Daí entra a vida e suas rasteiras. Daí surge no caminho da gente um piso recém-lavado e, sem avisos o piso e a vida, a gente desliza dolorosamente para dentro de um gesso que imobiliza a perna, mas não o pensamento. Daí precisa – já que não soube por meios pacíficos – literalmente permanecer estendida no chão, dobrada, rendida, à espera do socorro, que façam por nós as coisas mais óbvias. Daí é necessário pensar cada dimensão de novo. Pensar no osso partido ao meio e nos compromissos abortados. Pensar em que não adianta nada mesmo essa correria louca, esse atropelar-se. Precisa-se da bruteza de um osso partido ao meio para isso, Eliza. Péssima, essa falta de sutileza que necessita da intervenção agressiva e dura da vida! Quando isso acontece, calcula-se coisas que normalmente não passam pela consciência, cada distância a percorrer entre um cômodo e outro da casa, a força que os braços têm para as muletas, a regularidade do piso, pensa-se em como transportar coisas banais como um celular sem poder usar as mãos. É preciso que alguém lave os nossos cabelos e prepare o mate. É preciso que dirijam o nosso carro e guardem a nossa vida.

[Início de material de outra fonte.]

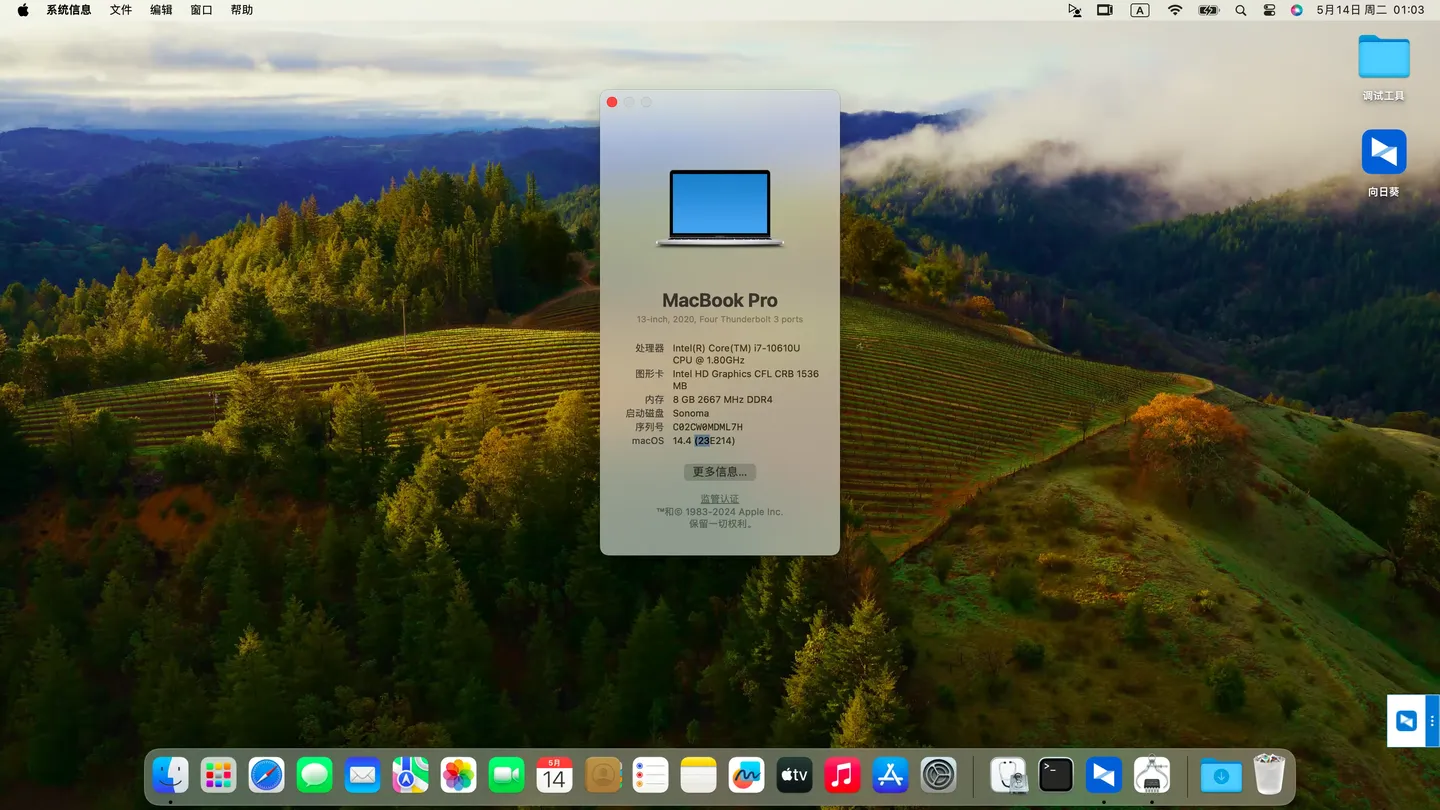The height and width of the screenshot is (810, 1440).
Task: Open the Photos app in Dock
Action: coord(458,775)
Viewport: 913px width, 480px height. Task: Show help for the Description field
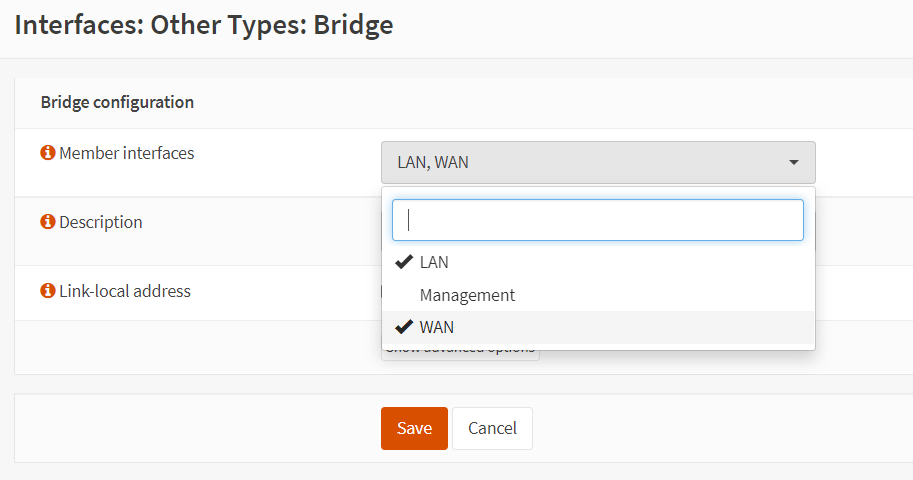pos(47,223)
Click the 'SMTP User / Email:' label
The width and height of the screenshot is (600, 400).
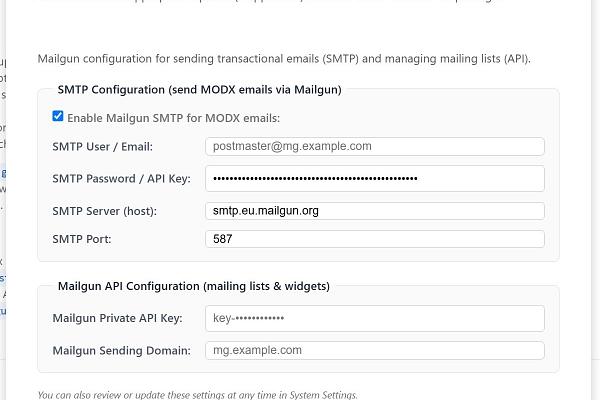coord(103,147)
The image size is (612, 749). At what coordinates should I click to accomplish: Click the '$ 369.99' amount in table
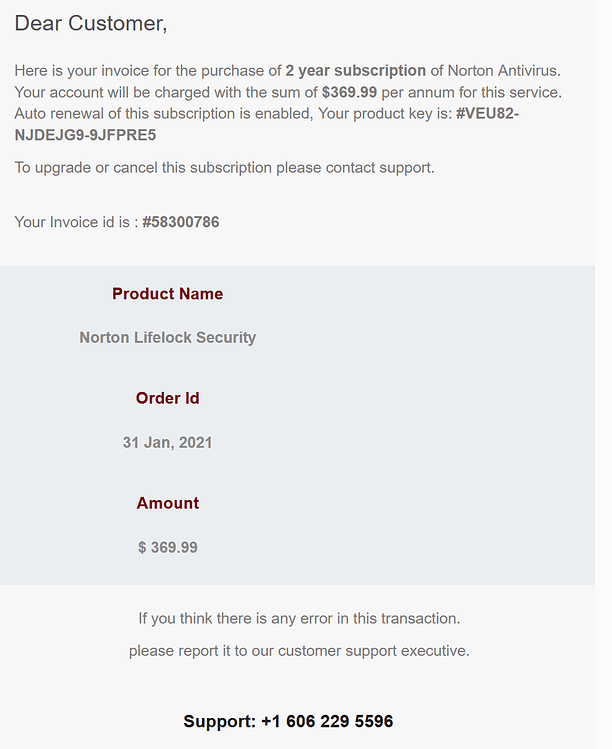click(x=168, y=547)
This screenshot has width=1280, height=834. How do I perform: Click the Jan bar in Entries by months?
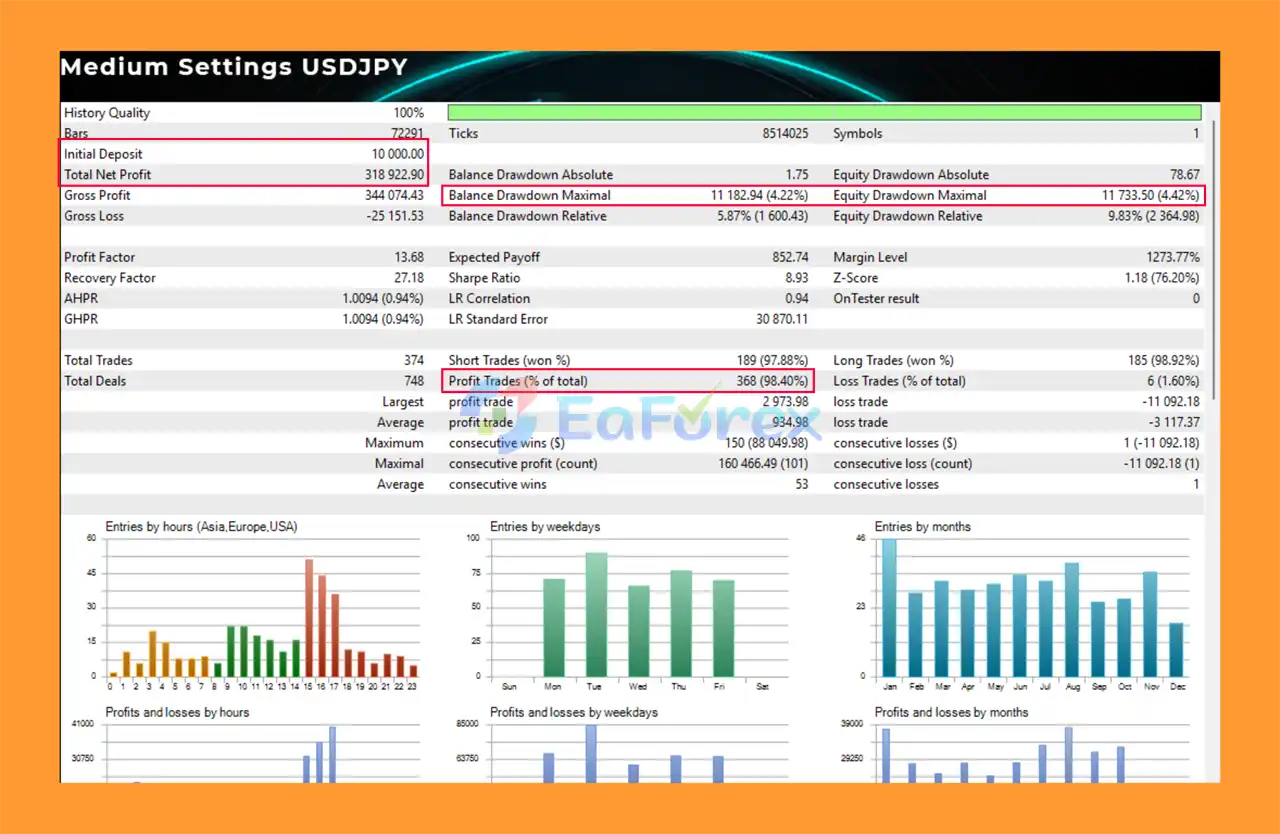889,607
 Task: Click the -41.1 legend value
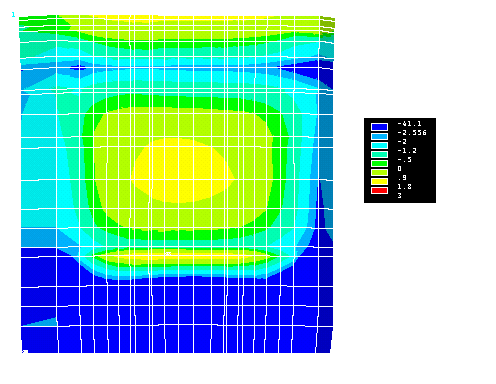click(409, 124)
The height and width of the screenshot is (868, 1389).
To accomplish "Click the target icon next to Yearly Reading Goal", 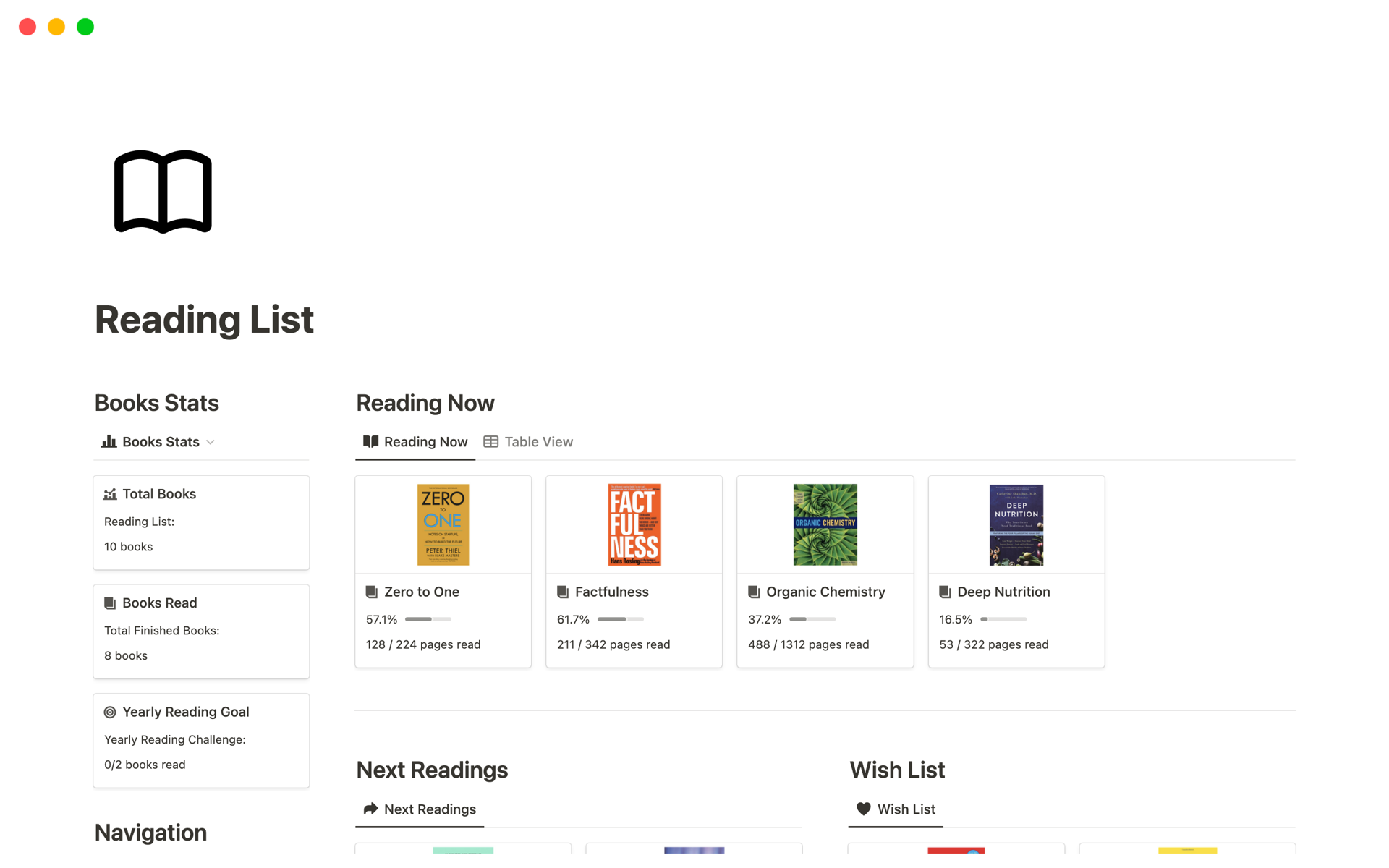I will (109, 712).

Mas, para além disso, Eliza, é preciso dar graças por descobrir carinho e disponibilidade imensos em todos por aqui. Tenho agradecido inúmeras vezes a um Deus que nem entendo direito, mas que sei que existe sob alguma forma, por isso não ter acontecido com um paciente ou com um dos meus filhos ou ainda com qualquer dos que amo. A minha ansiedade doeria mais, muito mais, do que qualquer dor física que cessa com um analgésico mais potente. É preciso agradecer pela existência de algumas pessoas em especial, nesse momento. Além de todos, S. e V. têm sido incansáveis.
Agora releio o trecho inicial. Nem comento o último parágrafo, não consigo pensar na força da coisa que se pede e é atendida. Ou, como diria o poeta, "É impressionante a força que as coisas parecem ter, quando precisam acontecer". De quem é isso? Não lembro agora. Preparo-me para a cirurgia, às dezesseis. Sei que daqui a quatro semanas estarei pronta em ossos. Depois vem a hora de trabalhar os músculos, despertar os movimentos. Espero que 2010 me encontre menos rígida. Assim, e só desse jeito, terá valido a dor e a impotência. Sigo relendo e me dou conta de coisa pior, Eliza. Continua auto-centrada esta carta e me consolo buscando um trecho do excelente romance de Philippe Besson (Na ausência dos homens, Rocco), onde o protagonista se pergunta: “Contou-se algum dia outra coisa que não fosse a própria história?”
Um beijo, querida. Me conta, tu também, as tuas histórias?